We now live in a culture that is inundated with quick energy fixes, anything at all to get one’s stamina back up during the low times of a hectic work schedule. Our busy schedules demand superhuman energy, many would say, so you ought to grab some drive-thru coffee, a cold Rockstar, a Red Bull, or some multi-hour energy drops to flavor your water. Now, we are seeing energy addiction trends take an even more disturbing turn, with the height of absurdity that is caffeine in spray form.
Rather than going into the caffeine market with a new drink variety, Ben Yu and Deven Soni have developed a sprayable form of the drug that can be absorbed through a person’s skin.
The product, called Sprayable Energy, is comprised of unscented caffeine, water, and the amino acid tyrosine. Once the full amount of money is raised for Sprayable Energy’s production, the bottles are expected to sell for around $15 each.
Certainly, there is a legitimate question as to whether there is a demand for a product like this. Regrettably, I think there actually is. Many people are so tied down to caffeine that they need it instantaneously, as though it were a required insulin shot or an asthma medication. Recently, the American Psychiatric Association decided that those types who have caffeine addiction should be considered sufferers of mental disorders. How many in America, where most men and women who consume caffeine have an average of at least 220 milligrams per day, fit into that category? All that Sprayable Energy means is another caffeine source to feed an exponentially growing addiction.
With such disturbing and troubling addiction trends, it is only inevitable that caffeine would someday arrive in spray form.
As with other spray-on types of products, something like Sprayable Energy would entail a systemic absorption of its ingredients; caffeine will enter a person’s body directly into the bloodstream through the skin, rather than entering the body in the slower manner that drinking provides. Yu mentions that one of the product’s biggest benefits is that “it permeates the skin and enters at a steady rate.”
Business-owners Yu and Soni have even been promoting the idea to runners. Yu argues that “because Sprayable Energy goes straight from the skin to the circulation, we bypass the GI tract entirely,” remarking about how “it’s perfect for those people whose stomachs can’t currently handle the energy products out there.”

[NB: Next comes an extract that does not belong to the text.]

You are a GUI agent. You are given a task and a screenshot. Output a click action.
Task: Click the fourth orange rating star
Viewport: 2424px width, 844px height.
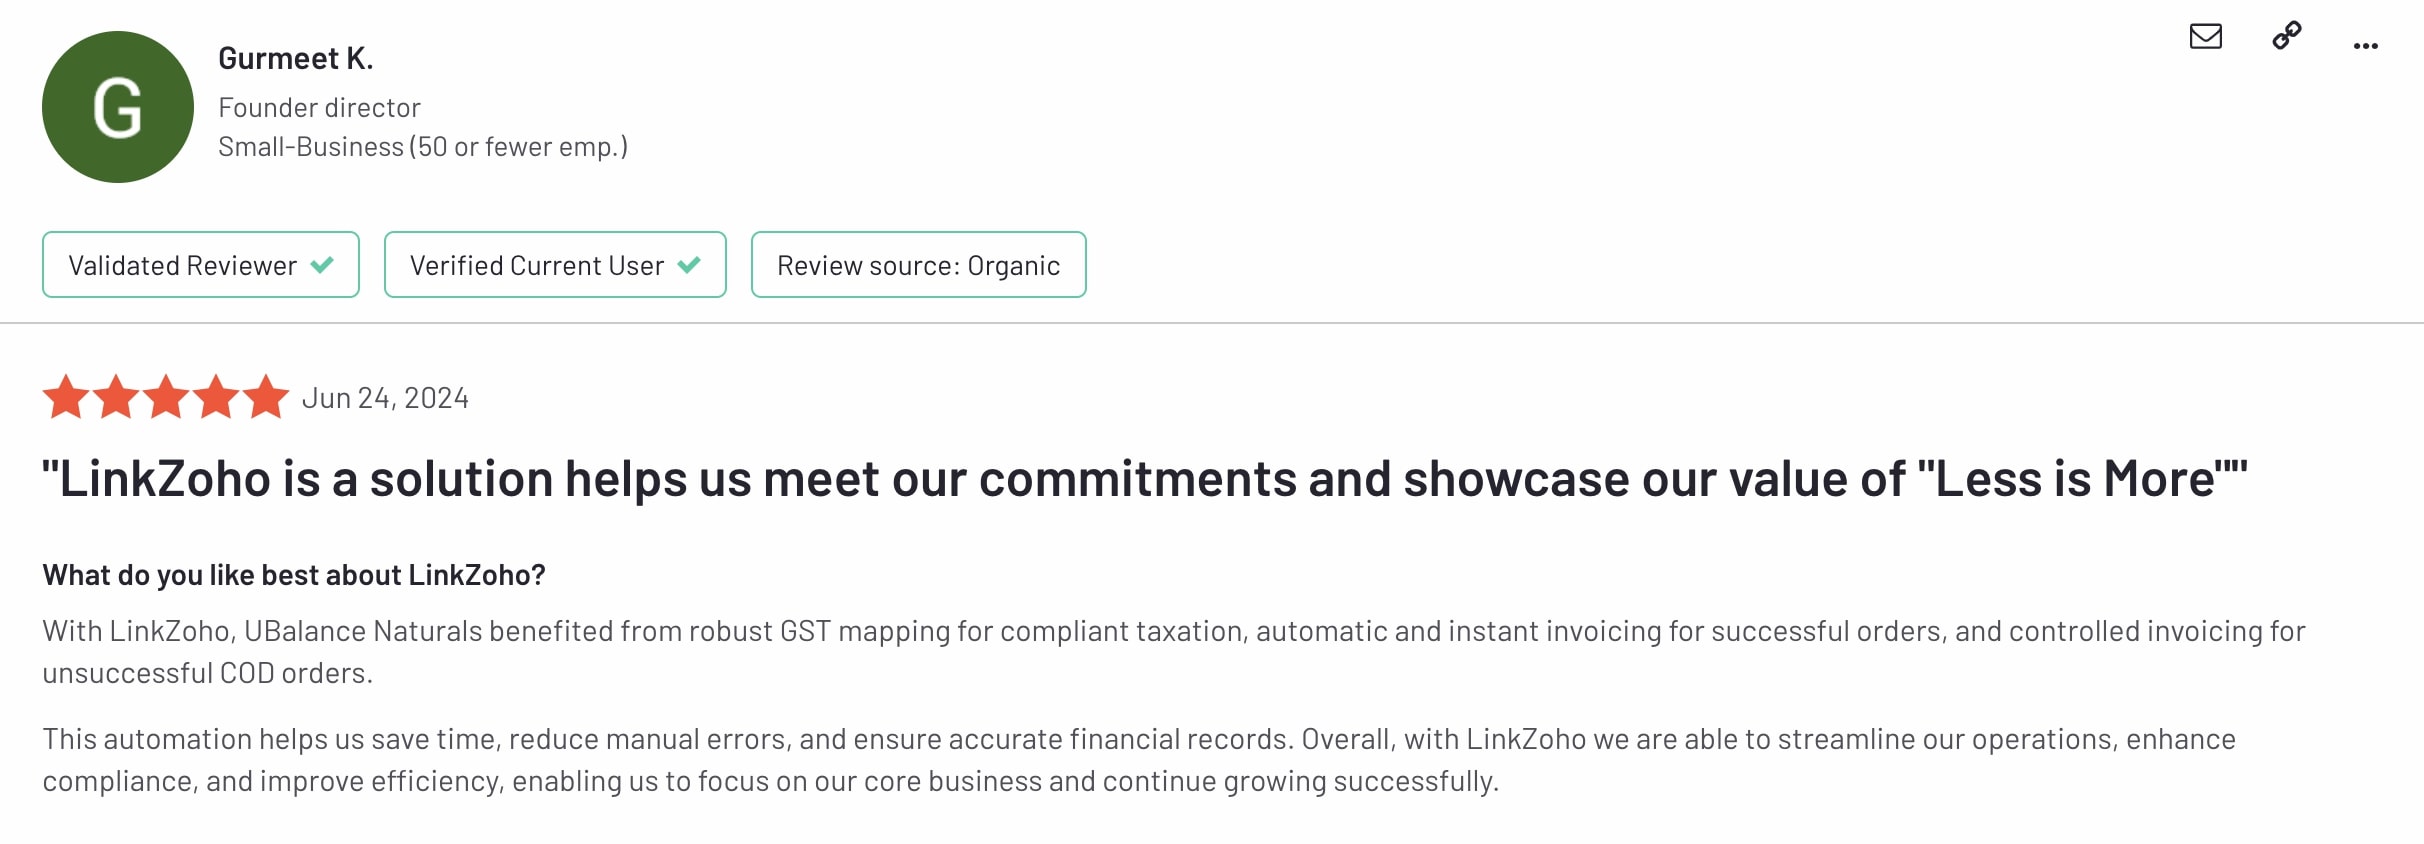tap(216, 397)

What a tell-tale sign of this generation’s addiction to caffeine; we’re actually trying to develop a product that can bypass our gastrointestinal system, so that we can finally consume more caffeine without an urge to run to the bathroom. Although there are some experts who doubt the product’s effectiveness, they still express worry over the theoretical dosage provided by such a caffeine source. Knowing that the spray contains enormous amounts of the drug, Yu and Soni insist that the product is safe. They just qualify it by saying that it should be the only caffeine source one uses at a time. What caffeine addict, though, would give up his or her precious can of Redbull? The spray is far more likely to be used alongside caffeinated products that consumers are already using.
Those consumers are the same people who would inevitably end up suffering from withdrawal symptoms, one of which is, ironically, an enormous lack of energy. And what would energy loss mean, other than taking another spray of caffeine? The trend is alarming, if not downright disturbing. It is also the height of excessive consumer culture.